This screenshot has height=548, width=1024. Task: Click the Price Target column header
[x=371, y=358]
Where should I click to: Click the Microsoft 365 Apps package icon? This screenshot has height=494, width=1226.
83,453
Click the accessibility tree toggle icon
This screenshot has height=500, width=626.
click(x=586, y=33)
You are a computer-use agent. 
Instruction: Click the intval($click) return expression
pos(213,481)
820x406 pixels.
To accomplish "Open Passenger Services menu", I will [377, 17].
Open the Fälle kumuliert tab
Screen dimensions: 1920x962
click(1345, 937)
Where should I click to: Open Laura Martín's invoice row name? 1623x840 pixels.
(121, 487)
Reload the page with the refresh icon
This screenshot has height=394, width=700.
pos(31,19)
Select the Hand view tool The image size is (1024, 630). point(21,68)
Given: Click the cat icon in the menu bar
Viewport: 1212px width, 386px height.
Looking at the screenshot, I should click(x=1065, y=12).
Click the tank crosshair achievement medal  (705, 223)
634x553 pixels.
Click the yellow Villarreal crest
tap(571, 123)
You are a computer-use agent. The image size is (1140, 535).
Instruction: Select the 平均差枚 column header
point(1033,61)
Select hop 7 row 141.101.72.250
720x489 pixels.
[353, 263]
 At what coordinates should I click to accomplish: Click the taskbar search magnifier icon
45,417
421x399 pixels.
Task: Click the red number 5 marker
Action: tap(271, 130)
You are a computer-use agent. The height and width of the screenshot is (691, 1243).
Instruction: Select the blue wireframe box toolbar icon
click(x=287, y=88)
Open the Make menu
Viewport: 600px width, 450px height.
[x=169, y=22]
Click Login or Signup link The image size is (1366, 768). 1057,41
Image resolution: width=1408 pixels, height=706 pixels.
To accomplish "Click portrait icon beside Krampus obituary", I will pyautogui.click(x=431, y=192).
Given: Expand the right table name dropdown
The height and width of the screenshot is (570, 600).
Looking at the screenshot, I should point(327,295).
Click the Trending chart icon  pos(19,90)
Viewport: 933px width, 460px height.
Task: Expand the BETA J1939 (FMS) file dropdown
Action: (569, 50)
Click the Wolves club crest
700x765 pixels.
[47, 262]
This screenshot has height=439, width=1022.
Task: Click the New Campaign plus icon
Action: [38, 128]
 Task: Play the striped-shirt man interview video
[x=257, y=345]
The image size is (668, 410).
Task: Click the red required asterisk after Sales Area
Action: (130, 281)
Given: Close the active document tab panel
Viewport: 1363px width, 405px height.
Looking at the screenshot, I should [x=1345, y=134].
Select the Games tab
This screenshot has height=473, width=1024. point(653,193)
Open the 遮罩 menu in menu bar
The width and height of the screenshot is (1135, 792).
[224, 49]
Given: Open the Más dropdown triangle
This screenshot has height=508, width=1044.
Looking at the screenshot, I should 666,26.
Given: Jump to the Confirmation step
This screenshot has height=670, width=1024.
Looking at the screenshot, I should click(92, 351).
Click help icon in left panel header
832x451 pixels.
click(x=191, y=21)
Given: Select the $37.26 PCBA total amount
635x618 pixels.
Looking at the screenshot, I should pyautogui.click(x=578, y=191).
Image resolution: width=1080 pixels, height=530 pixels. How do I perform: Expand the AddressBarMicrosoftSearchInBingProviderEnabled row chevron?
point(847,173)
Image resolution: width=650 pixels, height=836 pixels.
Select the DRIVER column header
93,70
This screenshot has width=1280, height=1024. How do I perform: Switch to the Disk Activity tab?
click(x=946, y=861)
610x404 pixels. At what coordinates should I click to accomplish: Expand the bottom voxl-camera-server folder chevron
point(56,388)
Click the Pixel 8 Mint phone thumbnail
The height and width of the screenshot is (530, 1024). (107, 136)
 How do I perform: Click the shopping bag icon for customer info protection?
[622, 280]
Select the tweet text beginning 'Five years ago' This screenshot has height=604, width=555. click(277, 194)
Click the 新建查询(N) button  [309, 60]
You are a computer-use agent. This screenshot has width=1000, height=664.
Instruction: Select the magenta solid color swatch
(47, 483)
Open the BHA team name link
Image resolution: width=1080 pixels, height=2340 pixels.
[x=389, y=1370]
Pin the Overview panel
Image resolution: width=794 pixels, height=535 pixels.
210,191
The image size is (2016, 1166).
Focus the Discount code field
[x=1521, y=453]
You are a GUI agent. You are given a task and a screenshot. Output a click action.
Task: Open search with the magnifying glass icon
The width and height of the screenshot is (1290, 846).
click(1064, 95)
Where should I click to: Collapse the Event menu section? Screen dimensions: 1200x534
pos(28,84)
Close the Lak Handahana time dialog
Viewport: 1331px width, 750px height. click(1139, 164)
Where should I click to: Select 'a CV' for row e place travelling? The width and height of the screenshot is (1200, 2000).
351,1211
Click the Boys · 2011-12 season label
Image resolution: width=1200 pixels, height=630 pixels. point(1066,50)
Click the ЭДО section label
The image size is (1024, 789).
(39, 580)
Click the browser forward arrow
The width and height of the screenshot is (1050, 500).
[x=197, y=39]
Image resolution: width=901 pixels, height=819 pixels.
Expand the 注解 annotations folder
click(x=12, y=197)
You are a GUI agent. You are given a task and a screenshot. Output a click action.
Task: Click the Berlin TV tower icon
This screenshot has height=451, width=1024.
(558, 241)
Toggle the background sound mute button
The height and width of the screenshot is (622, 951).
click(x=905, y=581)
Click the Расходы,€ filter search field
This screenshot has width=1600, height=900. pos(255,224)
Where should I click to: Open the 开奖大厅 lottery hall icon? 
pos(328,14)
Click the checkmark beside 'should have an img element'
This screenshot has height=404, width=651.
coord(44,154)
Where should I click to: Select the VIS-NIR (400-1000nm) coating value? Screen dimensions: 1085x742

• • •

Instructions for the task:
Word for word, set down all of the records above.

Your response:
This screenshot has height=548, width=1024. Task: Click the Price Target column header
[x=371, y=358]
Where should I click to: Click the Microsoft 365 Apps package icon? This screenshot has height=494, width=1226.
83,453
Click the accessibility tree toggle icon
This screenshot has height=500, width=626.
click(x=586, y=33)
You are a computer-use agent. 
Instruction: Click the intval($click) return expression
pos(213,481)
820x406 pixels.
To accomplish "Open Passenger Services menu", I will [377, 17].
Open the Fälle kumuliert tab
Screen dimensions: 1920x962
click(1345, 937)
Where should I click to: Open Laura Martín's invoice row name? 1623x840 pixels.
(121, 487)
Reload the page with the refresh icon
This screenshot has height=394, width=700.
pos(31,19)
Select the Hand view tool The image size is (1024, 630). point(21,68)
Given: Click the cat icon in the menu bar
Viewport: 1212px width, 386px height.
Looking at the screenshot, I should click(x=1065, y=12).
Click the tank crosshair achievement medal  (705, 223)
634x553 pixels.
Click the yellow Villarreal crest
tap(571, 123)
You are a computer-use agent. The image size is (1140, 535).
Instruction: Select the 平均差枚 column header
point(1033,61)
Select hop 7 row 141.101.72.250
720x489 pixels.
[353, 263]
 At what coordinates should I click to accomplish: Click the taskbar search magnifier icon
45,417
421x399 pixels.
Task: Click the red number 5 marker
Action: tap(271, 130)
You are a computer-use agent. The height and width of the screenshot is (691, 1243).
Instruction: Select the blue wireframe box toolbar icon
click(x=287, y=88)
Open the Make menu
Viewport: 600px width, 450px height.
[x=169, y=22]
Click Login or Signup link The image size is (1366, 768). 1057,41
Image resolution: width=1408 pixels, height=706 pixels.
To accomplish "Click portrait icon beside Krampus obituary", I will pyautogui.click(x=431, y=192).
Given: Expand the right table name dropdown
The height and width of the screenshot is (570, 600).
Looking at the screenshot, I should point(327,295).
Click the Trending chart icon  pos(19,90)
Viewport: 933px width, 460px height.
Task: Expand the BETA J1939 (FMS) file dropdown
Action: (569, 50)
Click the Wolves club crest
700x765 pixels.
[47, 262]
This screenshot has height=439, width=1022.
Task: Click the New Campaign plus icon
Action: [38, 128]
 Task: Play the striped-shirt man interview video
[x=257, y=345]
The image size is (668, 410).
Task: Click the red required asterisk after Sales Area
Action: (130, 281)
Given: Close the active document tab panel
Viewport: 1363px width, 405px height.
Looking at the screenshot, I should [x=1345, y=134].
Select the Games tab
This screenshot has height=473, width=1024. point(653,193)
Open the 遮罩 menu in menu bar
The width and height of the screenshot is (1135, 792).
[224, 49]
Given: Open the Más dropdown triangle
This screenshot has height=508, width=1044.
Looking at the screenshot, I should 666,26.
Given: Jump to the Confirmation step
This screenshot has height=670, width=1024.
Looking at the screenshot, I should click(92, 351).
Click help icon in left panel header
832x451 pixels.
click(x=191, y=21)
Given: Select the $37.26 PCBA total amount
635x618 pixels.
Looking at the screenshot, I should pyautogui.click(x=578, y=191).
Image resolution: width=1080 pixels, height=530 pixels. How do I perform: Expand the AddressBarMicrosoftSearchInBingProviderEnabled row chevron?
point(847,173)
Image resolution: width=650 pixels, height=836 pixels.
Select the DRIVER column header
93,70
This screenshot has width=1280, height=1024. How do I perform: Switch to the Disk Activity tab?
click(x=946, y=861)
610x404 pixels. At what coordinates should I click to accomplish: Expand the bottom voxl-camera-server folder chevron
point(56,388)
Click the Pixel 8 Mint phone thumbnail
The height and width of the screenshot is (530, 1024). (107, 136)
 How do I perform: Click the shopping bag icon for customer info protection?
[622, 280]
Select the tweet text beginning 'Five years ago' This screenshot has height=604, width=555. click(277, 194)
Click the 新建查询(N) button  [309, 60]
You are a computer-use agent. This screenshot has width=1000, height=664.
Instruction: Select the magenta solid color swatch
(47, 483)
Open the BHA team name link
Image resolution: width=1080 pixels, height=2340 pixels.
[x=389, y=1370]
Pin the Overview panel
Image resolution: width=794 pixels, height=535 pixels.
210,191
The image size is (2016, 1166).
Focus the Discount code field
[x=1521, y=453]
You are a GUI agent. You are given a task and a screenshot. Output a click action.
Task: Open search with the magnifying glass icon
The width and height of the screenshot is (1290, 846).
click(1064, 95)
Where should I click to: Collapse the Event menu section? Screen dimensions: 1200x534
pos(28,84)
Close the Lak Handahana time dialog
Viewport: 1331px width, 750px height. click(1139, 164)
Where should I click to: Select 'a CV' for row e place travelling? The width and height of the screenshot is (1200, 2000).
351,1211
Click the Boys · 2011-12 season label
Image resolution: width=1200 pixels, height=630 pixels. point(1066,50)
Click the ЭДО section label
The image size is (1024, 789).
(39, 580)
Click the browser forward arrow
The width and height of the screenshot is (1050, 500).
[x=197, y=39]
Image resolution: width=901 pixels, height=819 pixels.
Expand the 注解 annotations folder
click(x=12, y=197)
You are a GUI agent. You are given a task and a screenshot. Output a click action.
Task: Click the Berlin TV tower icon
This screenshot has height=451, width=1024.
(558, 241)
Toggle the background sound mute button
The height and width of the screenshot is (622, 951).
click(x=905, y=581)
Click the Расходы,€ filter search field
This screenshot has width=1600, height=900. pos(255,224)
Where should I click to: Open the 开奖大厅 lottery hall icon? 
pos(328,14)
Click the checkmark beside 'should have an img element'
This screenshot has height=404, width=651.
coord(44,154)
Where should I click to: Select the VIS-NIR (400-1000nm) coating value? Screen dimensions: 1085x742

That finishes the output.